→ TO DO
Extract every line of the items below and reproduce each one verbatim, without alteration.

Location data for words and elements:
--
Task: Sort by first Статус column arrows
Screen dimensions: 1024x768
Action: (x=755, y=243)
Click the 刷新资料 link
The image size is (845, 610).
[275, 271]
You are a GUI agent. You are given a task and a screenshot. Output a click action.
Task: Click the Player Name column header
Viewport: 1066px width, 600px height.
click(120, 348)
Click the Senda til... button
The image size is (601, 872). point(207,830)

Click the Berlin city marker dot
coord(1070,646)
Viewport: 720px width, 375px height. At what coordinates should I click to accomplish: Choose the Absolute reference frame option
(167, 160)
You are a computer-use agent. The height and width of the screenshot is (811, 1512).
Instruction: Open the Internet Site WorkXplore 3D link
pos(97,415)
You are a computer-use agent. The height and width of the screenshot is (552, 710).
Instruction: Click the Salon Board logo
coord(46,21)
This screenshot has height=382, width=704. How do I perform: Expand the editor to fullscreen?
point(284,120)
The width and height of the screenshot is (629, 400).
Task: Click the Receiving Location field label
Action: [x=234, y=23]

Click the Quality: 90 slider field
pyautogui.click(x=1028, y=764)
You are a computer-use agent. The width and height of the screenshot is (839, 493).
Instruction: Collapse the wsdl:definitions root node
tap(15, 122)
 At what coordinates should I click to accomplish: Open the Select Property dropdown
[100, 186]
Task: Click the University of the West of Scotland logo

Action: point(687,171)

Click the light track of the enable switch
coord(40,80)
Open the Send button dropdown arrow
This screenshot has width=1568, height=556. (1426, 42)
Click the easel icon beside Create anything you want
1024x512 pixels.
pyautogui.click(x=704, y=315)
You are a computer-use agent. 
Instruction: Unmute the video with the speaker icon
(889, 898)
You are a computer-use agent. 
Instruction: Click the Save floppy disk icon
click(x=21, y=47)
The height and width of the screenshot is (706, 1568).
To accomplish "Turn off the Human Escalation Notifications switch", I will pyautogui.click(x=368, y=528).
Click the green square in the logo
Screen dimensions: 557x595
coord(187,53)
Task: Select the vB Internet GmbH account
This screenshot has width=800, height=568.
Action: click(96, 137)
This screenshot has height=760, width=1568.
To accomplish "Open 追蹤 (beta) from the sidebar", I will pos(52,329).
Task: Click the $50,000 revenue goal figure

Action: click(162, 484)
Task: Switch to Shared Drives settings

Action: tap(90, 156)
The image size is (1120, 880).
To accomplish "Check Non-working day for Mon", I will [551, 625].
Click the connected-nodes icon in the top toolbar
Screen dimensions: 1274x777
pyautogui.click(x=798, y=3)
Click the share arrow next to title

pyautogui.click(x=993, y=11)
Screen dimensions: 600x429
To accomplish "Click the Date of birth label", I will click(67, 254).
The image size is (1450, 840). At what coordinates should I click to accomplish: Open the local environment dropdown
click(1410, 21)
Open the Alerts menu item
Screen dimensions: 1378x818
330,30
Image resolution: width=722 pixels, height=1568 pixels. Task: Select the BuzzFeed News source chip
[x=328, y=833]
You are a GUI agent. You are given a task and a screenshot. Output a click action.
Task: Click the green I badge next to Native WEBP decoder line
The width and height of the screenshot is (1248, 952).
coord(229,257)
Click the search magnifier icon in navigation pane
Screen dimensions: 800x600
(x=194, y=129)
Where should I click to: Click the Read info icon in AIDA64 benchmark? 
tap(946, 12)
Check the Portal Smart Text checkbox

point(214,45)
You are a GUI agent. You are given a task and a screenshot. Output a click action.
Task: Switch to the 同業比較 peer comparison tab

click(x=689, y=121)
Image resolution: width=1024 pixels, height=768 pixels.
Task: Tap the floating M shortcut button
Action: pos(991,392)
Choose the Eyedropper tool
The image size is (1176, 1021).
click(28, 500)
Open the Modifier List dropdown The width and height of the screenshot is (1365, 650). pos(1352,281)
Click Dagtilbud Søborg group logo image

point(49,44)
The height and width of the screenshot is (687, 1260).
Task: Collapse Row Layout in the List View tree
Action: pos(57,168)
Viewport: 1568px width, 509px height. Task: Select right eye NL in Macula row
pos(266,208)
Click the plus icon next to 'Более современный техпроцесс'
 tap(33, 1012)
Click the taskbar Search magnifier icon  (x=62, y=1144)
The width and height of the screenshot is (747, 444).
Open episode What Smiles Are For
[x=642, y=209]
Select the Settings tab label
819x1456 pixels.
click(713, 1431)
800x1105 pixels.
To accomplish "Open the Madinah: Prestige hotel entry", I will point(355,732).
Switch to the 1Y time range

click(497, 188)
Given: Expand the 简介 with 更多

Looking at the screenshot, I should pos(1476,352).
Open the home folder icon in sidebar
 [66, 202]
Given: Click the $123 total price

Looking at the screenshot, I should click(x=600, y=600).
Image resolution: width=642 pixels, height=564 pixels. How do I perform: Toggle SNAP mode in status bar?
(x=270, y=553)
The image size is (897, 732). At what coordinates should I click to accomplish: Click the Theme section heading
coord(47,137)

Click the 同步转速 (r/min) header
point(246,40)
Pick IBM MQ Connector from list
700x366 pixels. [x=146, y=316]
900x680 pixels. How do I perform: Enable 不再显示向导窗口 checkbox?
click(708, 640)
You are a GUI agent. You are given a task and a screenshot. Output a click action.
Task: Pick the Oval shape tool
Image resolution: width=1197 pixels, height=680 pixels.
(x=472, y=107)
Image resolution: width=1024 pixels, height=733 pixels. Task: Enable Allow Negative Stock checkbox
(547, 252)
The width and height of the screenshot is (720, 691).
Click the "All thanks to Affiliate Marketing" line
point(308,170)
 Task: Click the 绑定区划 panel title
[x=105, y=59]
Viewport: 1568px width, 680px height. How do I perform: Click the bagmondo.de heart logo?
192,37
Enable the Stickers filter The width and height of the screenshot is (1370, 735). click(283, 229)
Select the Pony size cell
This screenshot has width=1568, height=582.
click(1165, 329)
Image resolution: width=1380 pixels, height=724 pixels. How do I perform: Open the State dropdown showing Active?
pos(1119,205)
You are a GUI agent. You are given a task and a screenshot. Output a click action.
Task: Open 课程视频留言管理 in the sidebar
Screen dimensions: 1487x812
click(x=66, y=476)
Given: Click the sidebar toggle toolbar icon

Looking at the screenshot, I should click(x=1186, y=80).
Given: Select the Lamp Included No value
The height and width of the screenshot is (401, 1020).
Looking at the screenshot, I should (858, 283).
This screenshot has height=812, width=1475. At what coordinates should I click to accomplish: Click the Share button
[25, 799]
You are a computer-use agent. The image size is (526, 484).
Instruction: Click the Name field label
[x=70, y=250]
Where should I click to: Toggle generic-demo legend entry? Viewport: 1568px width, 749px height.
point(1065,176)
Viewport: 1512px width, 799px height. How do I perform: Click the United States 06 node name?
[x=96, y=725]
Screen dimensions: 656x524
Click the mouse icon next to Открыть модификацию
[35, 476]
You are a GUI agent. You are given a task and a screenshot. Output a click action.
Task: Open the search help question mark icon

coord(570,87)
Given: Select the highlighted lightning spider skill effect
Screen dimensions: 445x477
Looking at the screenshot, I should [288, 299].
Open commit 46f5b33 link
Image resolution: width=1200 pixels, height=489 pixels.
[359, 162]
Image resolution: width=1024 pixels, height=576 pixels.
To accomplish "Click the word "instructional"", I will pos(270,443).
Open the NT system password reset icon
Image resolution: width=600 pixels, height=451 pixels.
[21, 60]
--
→ COMPLETED TASK
Task: Sort by first Статус column arrows
Screen dimensions: 1024x768
Action: (x=755, y=243)
Click the 刷新资料 link
The image size is (845, 610).
[275, 271]
You are a GUI agent. You are given a task and a screenshot. Output a click action.
Task: Click the Player Name column header
Viewport: 1066px width, 600px height.
click(120, 348)
Click the Senda til... button
The image size is (601, 872). point(207,830)

Click the Berlin city marker dot
coord(1070,646)
Viewport: 720px width, 375px height. At what coordinates should I click to accomplish: Choose the Absolute reference frame option
(167, 160)
You are a computer-use agent. The height and width of the screenshot is (811, 1512).
Instruction: Open the Internet Site WorkXplore 3D link
pos(97,415)
You are a computer-use agent. The height and width of the screenshot is (552, 710).
Instruction: Click the Salon Board logo
coord(46,21)
This screenshot has height=382, width=704. How do I perform: Expand the editor to fullscreen?
point(284,120)
The width and height of the screenshot is (629, 400).
Task: Click the Receiving Location field label
Action: [x=234, y=23]

Click the Quality: 90 slider field
pyautogui.click(x=1028, y=764)
You are a computer-use agent. The width and height of the screenshot is (839, 493).
Instruction: Collapse the wsdl:definitions root node
tap(15, 122)
 At what coordinates should I click to accomplish: Open the Select Property dropdown
[100, 186]
Task: Click the University of the West of Scotland logo

Action: point(687,171)

Click the light track of the enable switch
coord(40,80)
Open the Send button dropdown arrow
This screenshot has width=1568, height=556. (1426, 42)
Click the easel icon beside Create anything you want
1024x512 pixels.
pyautogui.click(x=704, y=315)
You are a computer-use agent. 
Instruction: Unmute the video with the speaker icon
(889, 898)
You are a computer-use agent. 
Instruction: Click the Save floppy disk icon
click(x=21, y=47)
The height and width of the screenshot is (706, 1568).
To accomplish "Turn off the Human Escalation Notifications switch", I will pyautogui.click(x=368, y=528).
Click the green square in the logo
Screen dimensions: 557x595
coord(187,53)
Task: Select the vB Internet GmbH account
This screenshot has width=800, height=568.
Action: click(96, 137)
This screenshot has height=760, width=1568.
To accomplish "Open 追蹤 (beta) from the sidebar", I will pos(52,329).
Task: Click the $50,000 revenue goal figure

Action: click(162, 484)
Task: Switch to Shared Drives settings

Action: tap(90, 156)
The image size is (1120, 880).
To accomplish "Check Non-working day for Mon", I will [551, 625].
Click the connected-nodes icon in the top toolbar
Screen dimensions: 1274x777
pyautogui.click(x=798, y=3)
Click the share arrow next to title

pyautogui.click(x=993, y=11)
Screen dimensions: 600x429
To accomplish "Click the Date of birth label", I will click(67, 254).
The image size is (1450, 840). At what coordinates should I click to accomplish: Open the local environment dropdown
click(1410, 21)
Open the Alerts menu item
Screen dimensions: 1378x818
330,30
Image resolution: width=722 pixels, height=1568 pixels. Task: Select the BuzzFeed News source chip
[x=328, y=833]
You are a GUI agent. You are given a task and a screenshot. Output a click action.
Task: Click the green I badge next to Native WEBP decoder line
The width and height of the screenshot is (1248, 952).
coord(229,257)
Click the search magnifier icon in navigation pane
Screen dimensions: 800x600
(x=194, y=129)
Where should I click to: Click the Read info icon in AIDA64 benchmark? 
tap(946, 12)
Check the Portal Smart Text checkbox

point(214,45)
You are a GUI agent. You are given a task and a screenshot. Output a click action.
Task: Switch to the 同業比較 peer comparison tab

click(x=689, y=121)
Image resolution: width=1024 pixels, height=768 pixels.
Task: Tap the floating M shortcut button
Action: pos(991,392)
Choose the Eyedropper tool
The image size is (1176, 1021).
click(28, 500)
Open the Modifier List dropdown The width and height of the screenshot is (1365, 650). pos(1352,281)
Click Dagtilbud Søborg group logo image

point(49,44)
The height and width of the screenshot is (687, 1260).
Task: Collapse Row Layout in the List View tree
Action: pos(57,168)
Viewport: 1568px width, 509px height. Task: Select right eye NL in Macula row
pos(266,208)
Click the plus icon next to 'Более современный техпроцесс'
 tap(33, 1012)
Click the taskbar Search magnifier icon  (x=62, y=1144)
The width and height of the screenshot is (747, 444).
Open episode What Smiles Are For
[x=642, y=209]
Select the Settings tab label
819x1456 pixels.
click(713, 1431)
800x1105 pixels.
To accomplish "Open the Madinah: Prestige hotel entry", I will point(355,732).
Switch to the 1Y time range

click(497, 188)
Given: Expand the 简介 with 更多

Looking at the screenshot, I should pos(1476,352).
Open the home folder icon in sidebar
 [66, 202]
Given: Click the $123 total price

Looking at the screenshot, I should click(x=600, y=600).
Image resolution: width=642 pixels, height=564 pixels. How do I perform: Toggle SNAP mode in status bar?
(x=270, y=553)
The image size is (897, 732). At what coordinates should I click to accomplish: Click the Theme section heading
coord(47,137)

Click the 同步转速 (r/min) header
point(246,40)
Pick IBM MQ Connector from list
700x366 pixels. [x=146, y=316]
900x680 pixels. How do I perform: Enable 不再显示向导窗口 checkbox?
click(708, 640)
You are a GUI agent. You are given a task and a screenshot. Output a click action.
Task: Pick the Oval shape tool
Image resolution: width=1197 pixels, height=680 pixels.
(x=472, y=107)
Image resolution: width=1024 pixels, height=733 pixels. Task: Enable Allow Negative Stock checkbox
(547, 252)
The width and height of the screenshot is (720, 691).
Click the "All thanks to Affiliate Marketing" line
point(308,170)
 Task: Click the 绑定区划 panel title
[x=105, y=59]
Viewport: 1568px width, 680px height. How do I perform: Click the bagmondo.de heart logo?
192,37
Enable the Stickers filter The width and height of the screenshot is (1370, 735). click(283, 229)
Select the Pony size cell
This screenshot has width=1568, height=582.
click(1165, 329)
Image resolution: width=1380 pixels, height=724 pixels. How do I perform: Open the State dropdown showing Active?
pos(1119,205)
You are a GUI agent. You are given a task and a screenshot. Output a click action.
Task: Open 课程视频留言管理 in the sidebar
Screen dimensions: 1487x812
click(x=66, y=476)
Given: Click the sidebar toggle toolbar icon

Looking at the screenshot, I should click(x=1186, y=80).
Given: Select the Lamp Included No value
The height and width of the screenshot is (401, 1020).
Looking at the screenshot, I should (858, 283).
This screenshot has height=812, width=1475. At what coordinates should I click to accomplish: Click the Share button
[25, 799]
You are a computer-use agent. The image size is (526, 484).
Instruction: Click the Name field label
[x=70, y=250]
Where should I click to: Toggle generic-demo legend entry? Viewport: 1568px width, 749px height.
point(1065,176)
Viewport: 1512px width, 799px height. How do I perform: Click the United States 06 node name?
[x=96, y=725]
Screen dimensions: 656x524
Click the mouse icon next to Открыть модификацию
[35, 476]
You are a GUI agent. You are given a task and a screenshot. Output a click action.
Task: Open the search help question mark icon

coord(570,87)
Given: Select the highlighted lightning spider skill effect
Screen dimensions: 445x477
Looking at the screenshot, I should [288, 299].
Open commit 46f5b33 link
Image resolution: width=1200 pixels, height=489 pixels.
[359, 162]
Image resolution: width=1024 pixels, height=576 pixels.
To accomplish "Click the word "instructional"", I will pos(270,443).
Open the NT system password reset icon
Image resolution: width=600 pixels, height=451 pixels.
[21, 60]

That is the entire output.